A rua deserta: entre o assalto e a fofoca

21 horas, rua deserta, Belém do Pará. Só eu e Deus. Lá no fim, um homem. Assaltante? Preciso de uma feição, um andar, uma aura não assaltável. Quem vai assaltar sou eu! Ou melhor, se ele olhar pra trás de novo, eu corro. Na verdade, não! Eu fico e reajo.

Mas e se eu morrer aqui? Nessa rua sem saneamento? O Pimenta anunciando que foi acerto de contas? Esse maluco precisa saber quem é que manda nessa cidade. Sabe andar igual malandro, eu sei também. Não confio nem na minha própria sombra.

Calma. Vai passar, vai passar, passou. Ufa, ainda nem terminei de pagar esse celular. Não posso morrer antes de ter um filho. Belém tá demais.

Já no interior, 21h, rua deserta. Só eu e as visagens. Lá no fim, uma senhora. Ela sabe de tudo da minha, da sua, da vida de todo mundo. Nessa hora me vendo na rua? O que será que amanhã a comunidade vai saber? Deve ser bem mulher! Preciso fugir ou de uma feição, um andar, uma aura não fofocável.

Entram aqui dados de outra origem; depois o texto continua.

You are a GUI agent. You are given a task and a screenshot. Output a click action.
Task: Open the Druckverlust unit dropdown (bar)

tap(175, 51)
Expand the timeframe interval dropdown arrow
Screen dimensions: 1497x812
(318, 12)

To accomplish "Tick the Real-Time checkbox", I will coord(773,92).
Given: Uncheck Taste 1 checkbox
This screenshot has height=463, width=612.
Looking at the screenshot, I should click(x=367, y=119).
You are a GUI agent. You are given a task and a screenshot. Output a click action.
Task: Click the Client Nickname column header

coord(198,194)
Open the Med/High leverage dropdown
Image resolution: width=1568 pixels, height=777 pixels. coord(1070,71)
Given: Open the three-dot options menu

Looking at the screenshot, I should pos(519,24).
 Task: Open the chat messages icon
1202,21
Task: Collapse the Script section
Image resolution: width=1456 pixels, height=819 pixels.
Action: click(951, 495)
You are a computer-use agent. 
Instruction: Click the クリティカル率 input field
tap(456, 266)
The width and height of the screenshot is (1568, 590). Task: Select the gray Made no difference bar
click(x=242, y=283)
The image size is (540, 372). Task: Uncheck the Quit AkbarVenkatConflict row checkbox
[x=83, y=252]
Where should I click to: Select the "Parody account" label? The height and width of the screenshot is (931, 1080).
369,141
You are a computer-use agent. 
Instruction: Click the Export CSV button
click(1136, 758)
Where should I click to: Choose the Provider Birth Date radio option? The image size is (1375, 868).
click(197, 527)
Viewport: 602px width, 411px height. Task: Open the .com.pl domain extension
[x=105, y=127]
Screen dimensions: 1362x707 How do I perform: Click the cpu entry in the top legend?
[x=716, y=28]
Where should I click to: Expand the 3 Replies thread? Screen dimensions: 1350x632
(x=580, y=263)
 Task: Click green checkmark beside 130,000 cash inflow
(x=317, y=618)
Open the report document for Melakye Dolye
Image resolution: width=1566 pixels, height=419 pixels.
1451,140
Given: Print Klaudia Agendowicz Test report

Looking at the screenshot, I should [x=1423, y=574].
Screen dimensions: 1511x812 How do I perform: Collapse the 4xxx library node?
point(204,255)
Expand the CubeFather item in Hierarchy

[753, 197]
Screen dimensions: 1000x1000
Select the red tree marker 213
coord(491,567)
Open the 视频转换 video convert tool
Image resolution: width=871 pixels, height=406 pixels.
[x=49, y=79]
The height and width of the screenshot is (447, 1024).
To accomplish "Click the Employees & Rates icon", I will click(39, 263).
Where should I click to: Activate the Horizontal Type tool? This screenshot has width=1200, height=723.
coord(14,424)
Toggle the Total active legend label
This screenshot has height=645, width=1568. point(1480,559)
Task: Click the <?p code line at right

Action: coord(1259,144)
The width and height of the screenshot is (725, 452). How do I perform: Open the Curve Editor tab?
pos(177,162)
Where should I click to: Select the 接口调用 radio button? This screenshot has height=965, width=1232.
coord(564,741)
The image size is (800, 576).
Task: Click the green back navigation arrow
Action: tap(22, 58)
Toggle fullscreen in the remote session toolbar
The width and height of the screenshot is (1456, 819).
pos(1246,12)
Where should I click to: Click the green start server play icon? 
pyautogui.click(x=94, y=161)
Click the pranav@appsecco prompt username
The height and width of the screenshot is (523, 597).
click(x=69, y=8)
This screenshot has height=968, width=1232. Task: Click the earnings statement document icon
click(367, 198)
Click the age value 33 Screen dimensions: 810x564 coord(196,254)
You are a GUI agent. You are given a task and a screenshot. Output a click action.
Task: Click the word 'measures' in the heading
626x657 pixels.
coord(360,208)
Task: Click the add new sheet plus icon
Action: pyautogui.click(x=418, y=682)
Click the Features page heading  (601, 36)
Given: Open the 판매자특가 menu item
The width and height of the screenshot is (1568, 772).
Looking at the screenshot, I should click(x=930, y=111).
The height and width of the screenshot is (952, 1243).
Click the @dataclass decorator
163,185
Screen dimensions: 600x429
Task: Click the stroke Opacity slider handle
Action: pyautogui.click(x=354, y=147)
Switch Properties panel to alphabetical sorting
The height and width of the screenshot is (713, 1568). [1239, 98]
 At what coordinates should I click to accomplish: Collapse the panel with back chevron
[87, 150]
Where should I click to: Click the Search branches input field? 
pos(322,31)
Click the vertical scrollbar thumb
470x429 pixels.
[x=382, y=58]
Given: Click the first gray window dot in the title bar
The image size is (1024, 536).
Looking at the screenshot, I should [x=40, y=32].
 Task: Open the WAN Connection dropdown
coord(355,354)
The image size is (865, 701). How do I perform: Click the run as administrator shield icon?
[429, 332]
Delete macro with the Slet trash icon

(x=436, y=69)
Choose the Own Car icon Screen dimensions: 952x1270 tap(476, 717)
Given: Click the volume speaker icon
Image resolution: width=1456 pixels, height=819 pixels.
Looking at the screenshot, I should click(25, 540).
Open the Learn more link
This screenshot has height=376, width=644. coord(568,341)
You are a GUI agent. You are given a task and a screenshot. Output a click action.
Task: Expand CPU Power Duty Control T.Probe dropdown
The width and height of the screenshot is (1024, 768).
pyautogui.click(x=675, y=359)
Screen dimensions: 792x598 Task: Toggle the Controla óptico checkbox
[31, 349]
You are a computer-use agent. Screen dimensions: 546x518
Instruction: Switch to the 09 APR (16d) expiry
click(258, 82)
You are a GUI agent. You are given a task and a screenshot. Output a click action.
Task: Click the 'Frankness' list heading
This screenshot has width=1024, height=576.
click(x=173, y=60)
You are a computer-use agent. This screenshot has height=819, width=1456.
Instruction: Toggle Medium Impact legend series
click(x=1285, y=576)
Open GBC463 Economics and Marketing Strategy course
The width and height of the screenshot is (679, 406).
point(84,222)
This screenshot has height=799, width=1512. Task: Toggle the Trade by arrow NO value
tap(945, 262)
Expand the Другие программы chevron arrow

E se na verdade eu estiver vindo da igreja? Ou seria melhor só ter ido comprar um lanche? Ela vai perguntar! Tá tentando enxergar pra ver quem é. Mas e se eu perguntar primeiro? Com olhar de quem sabe que o irmão dela trai a esposa com a moça da igreja; que ela mesma já venceu o alcoolismo, o tabaco e foi testemunha de Jeová enquanto morava no Maranhão?

– Oi dona Maria? Na rua essa hora? Olha o sapo!

– Ui, Oi!

Ufa, aparentemente no máximo vai espalhar que sou o caipora.